* **TASK DIRECTIONS**
Output every line of the records below as a numbered list. Skip blank lines and leave the pictures out.

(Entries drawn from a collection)
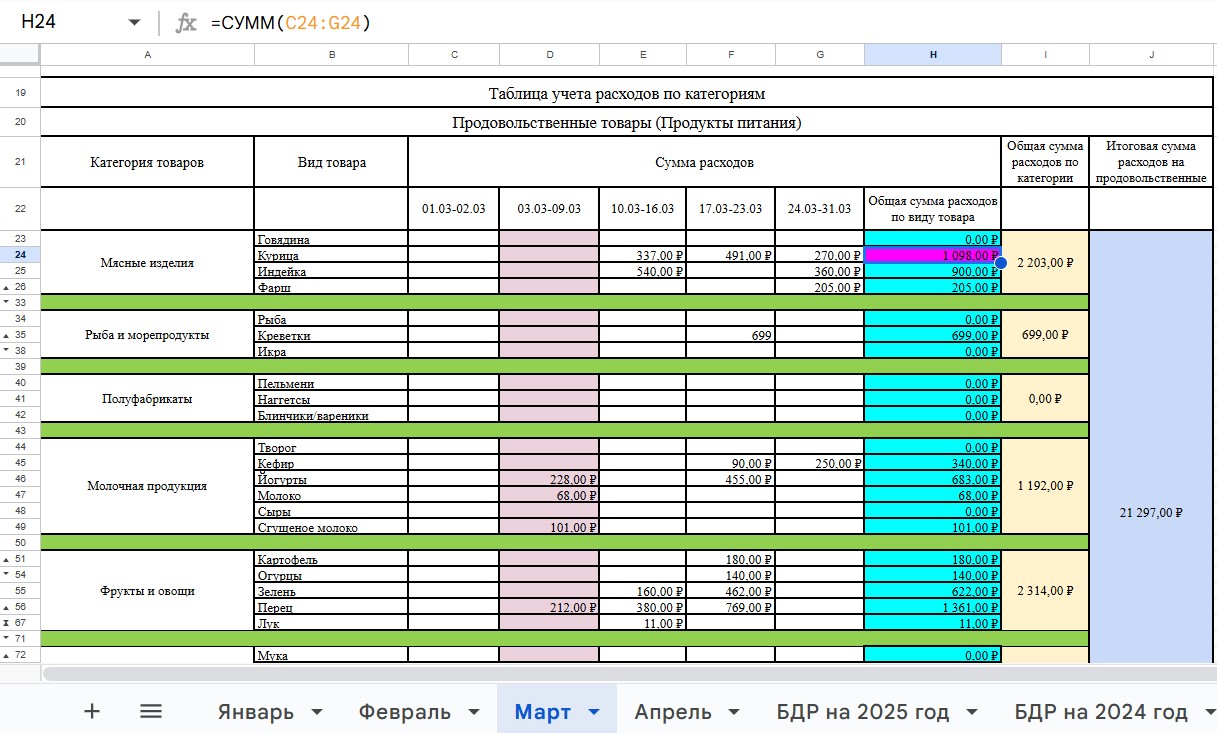
Task: Open the Март tab dropdown menu
Action: click(594, 712)
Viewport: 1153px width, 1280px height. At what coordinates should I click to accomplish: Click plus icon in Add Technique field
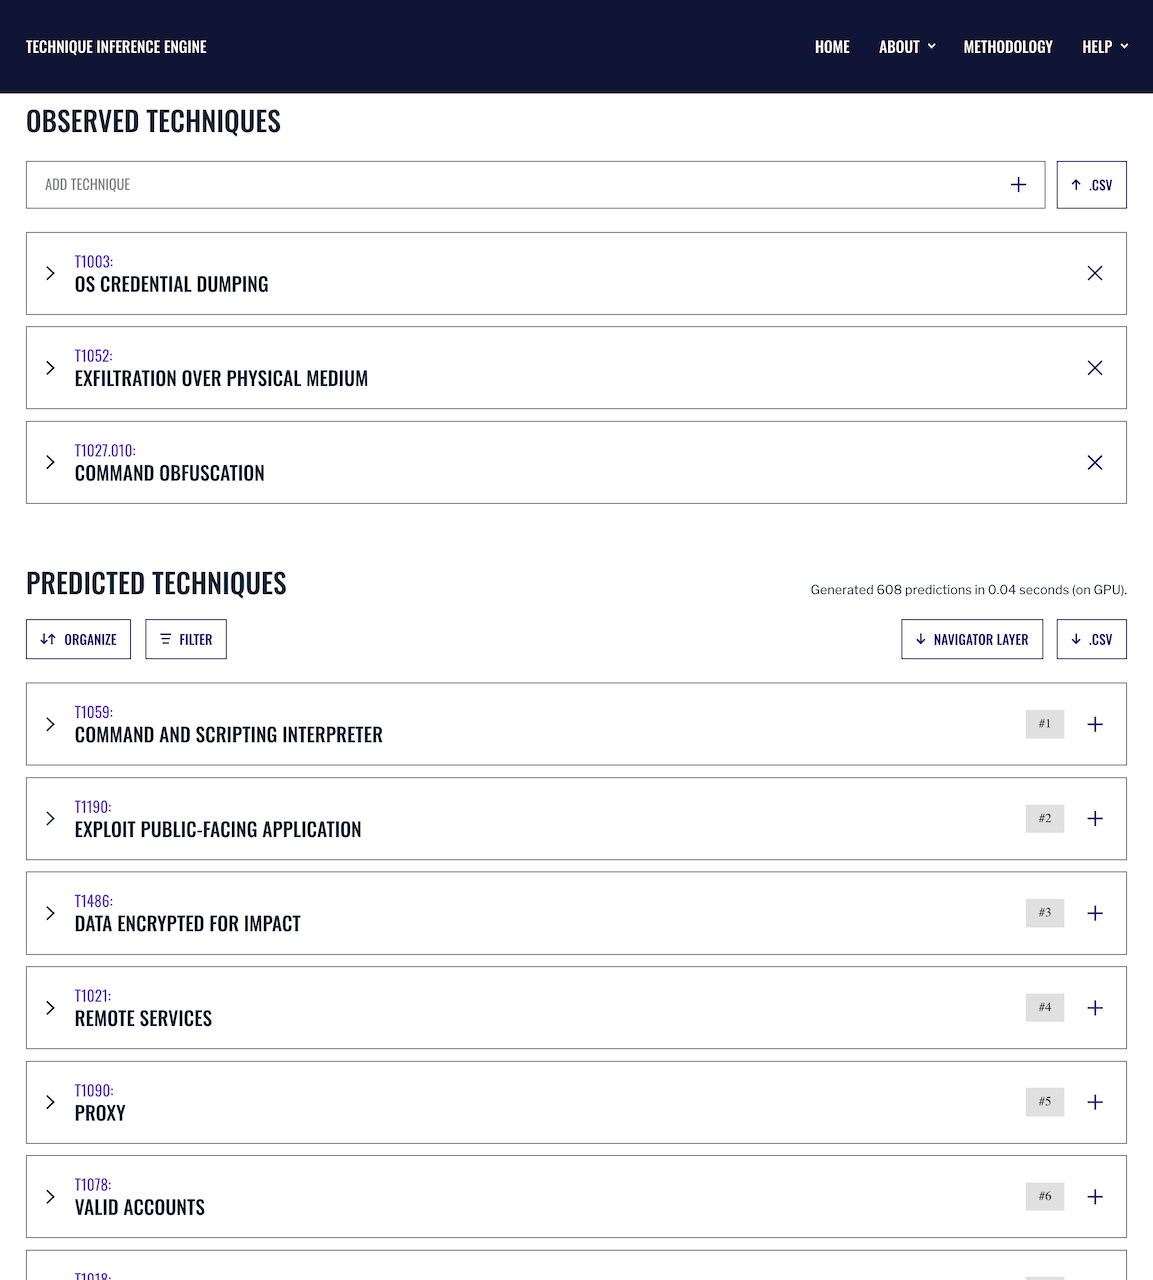pyautogui.click(x=1018, y=185)
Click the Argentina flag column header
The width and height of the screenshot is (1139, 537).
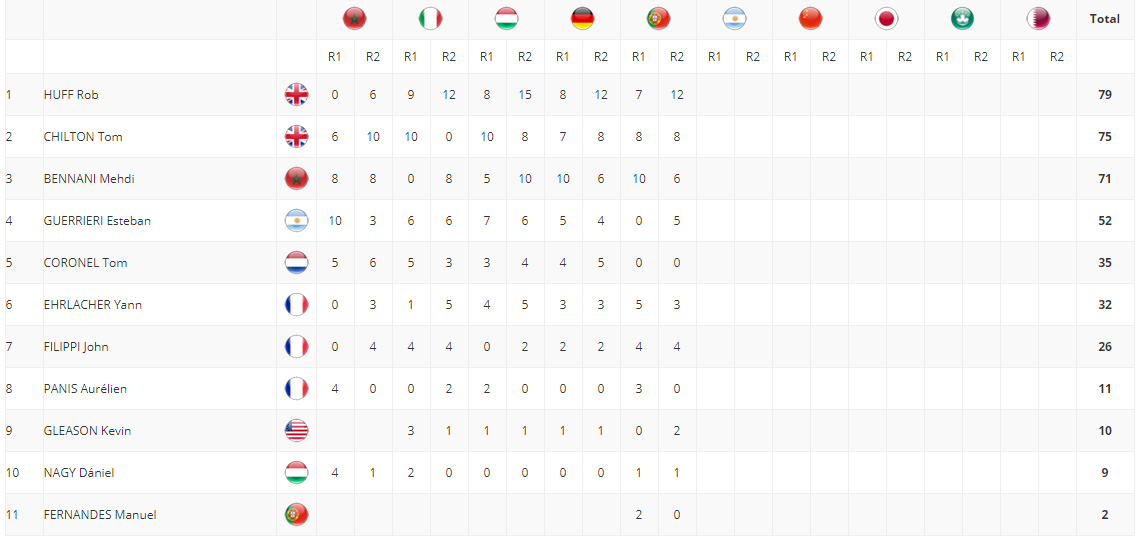pyautogui.click(x=734, y=19)
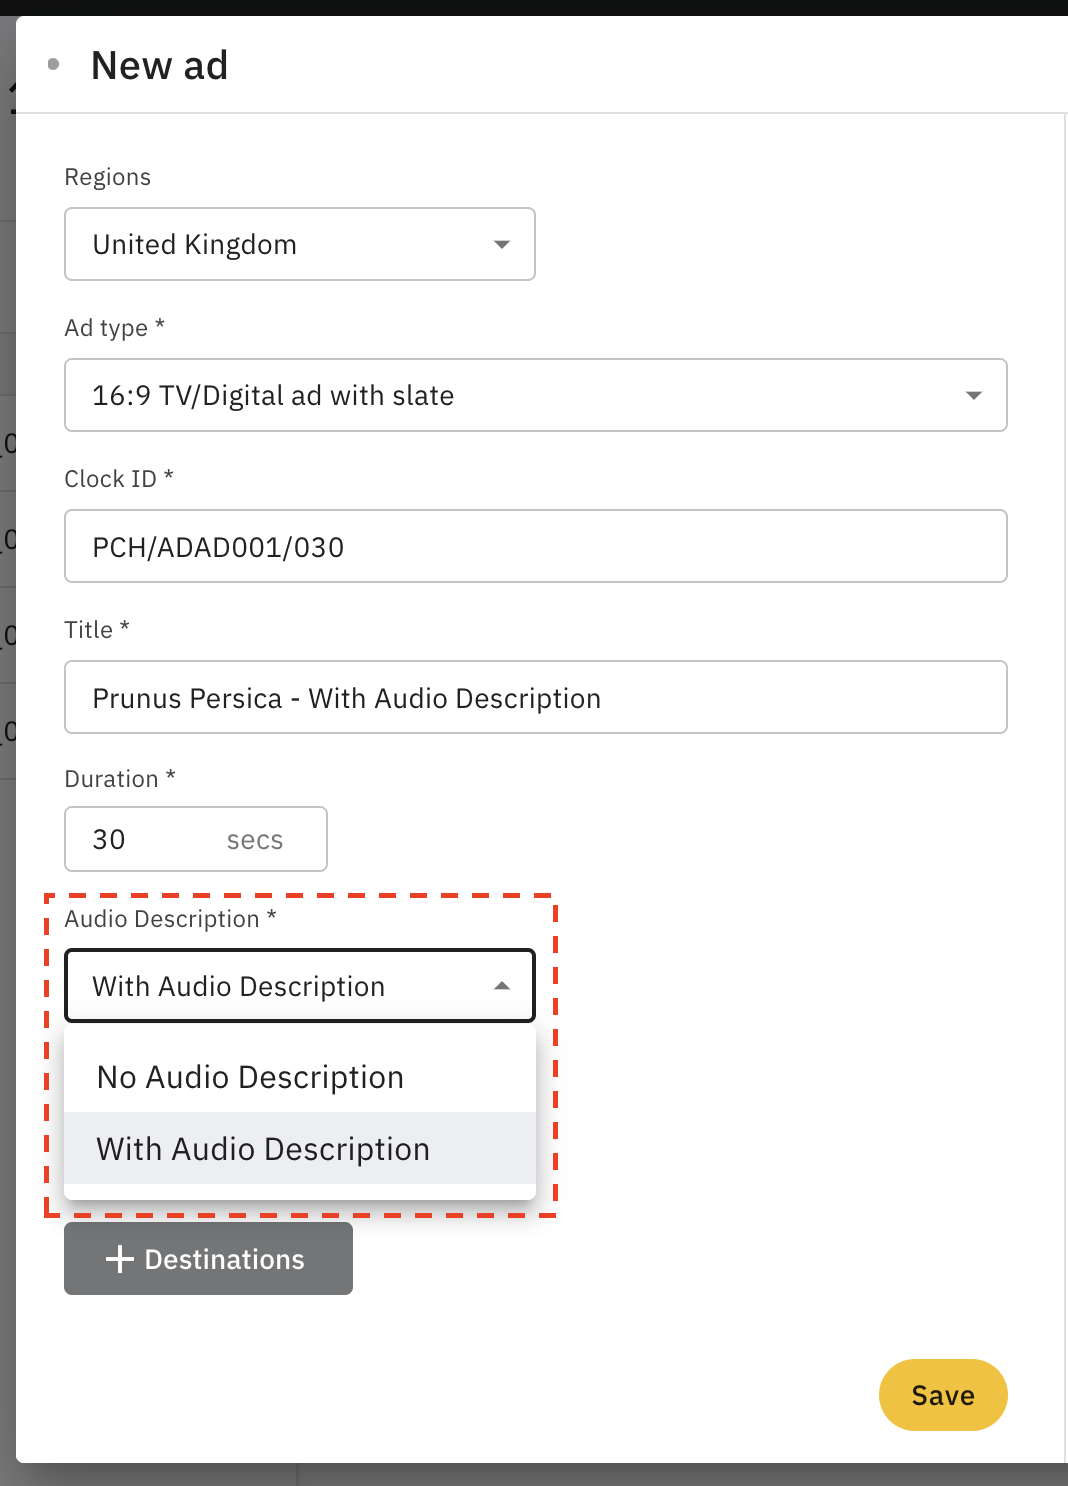
Task: Click the Audio Description field label
Action: 162,919
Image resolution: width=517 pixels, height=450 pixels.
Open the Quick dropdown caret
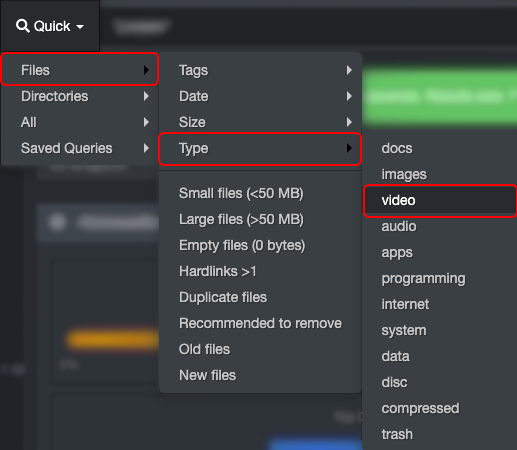pyautogui.click(x=80, y=27)
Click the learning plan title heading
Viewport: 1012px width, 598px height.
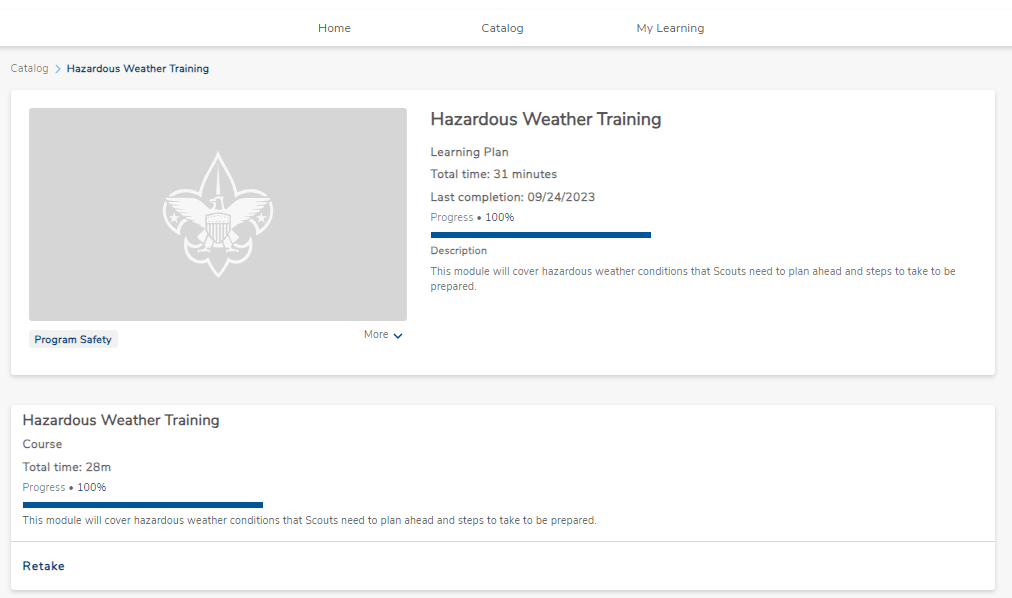click(545, 119)
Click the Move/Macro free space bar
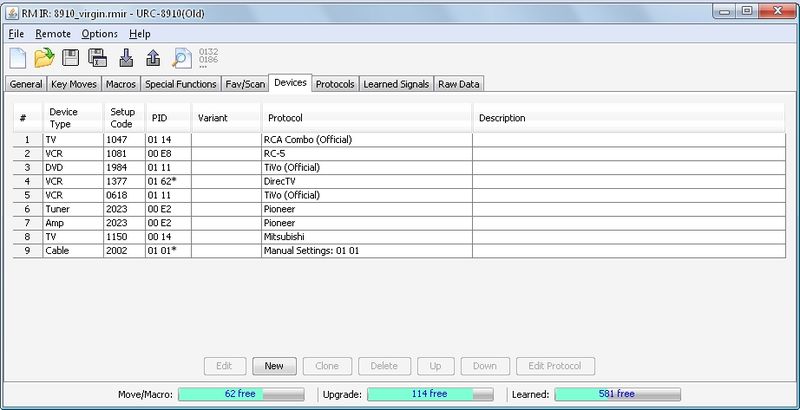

* **RESPONSE TO THIS EXERCISE**
1. Task: Open the Март tab dropdown menu
2. Action: click(594, 712)
3. Viewport: 1153px width, 1280px height. At what coordinates should I click to accomplish: Click plus icon in Add Technique field
4. pyautogui.click(x=1018, y=185)
5. Click the Argentina flag column header
6. The width and height of the screenshot is (1139, 537).
7. pyautogui.click(x=734, y=19)
8. Task: Click the Audio Description field label
9. Action: 162,919
10. Image resolution: width=517 pixels, height=450 pixels.
11. Open the Quick dropdown caret
12. pyautogui.click(x=80, y=27)
13. Click the learning plan title heading
14. Viewport: 1012px width, 598px height.
15. click(545, 119)
16. Click the Move/Macro free space bar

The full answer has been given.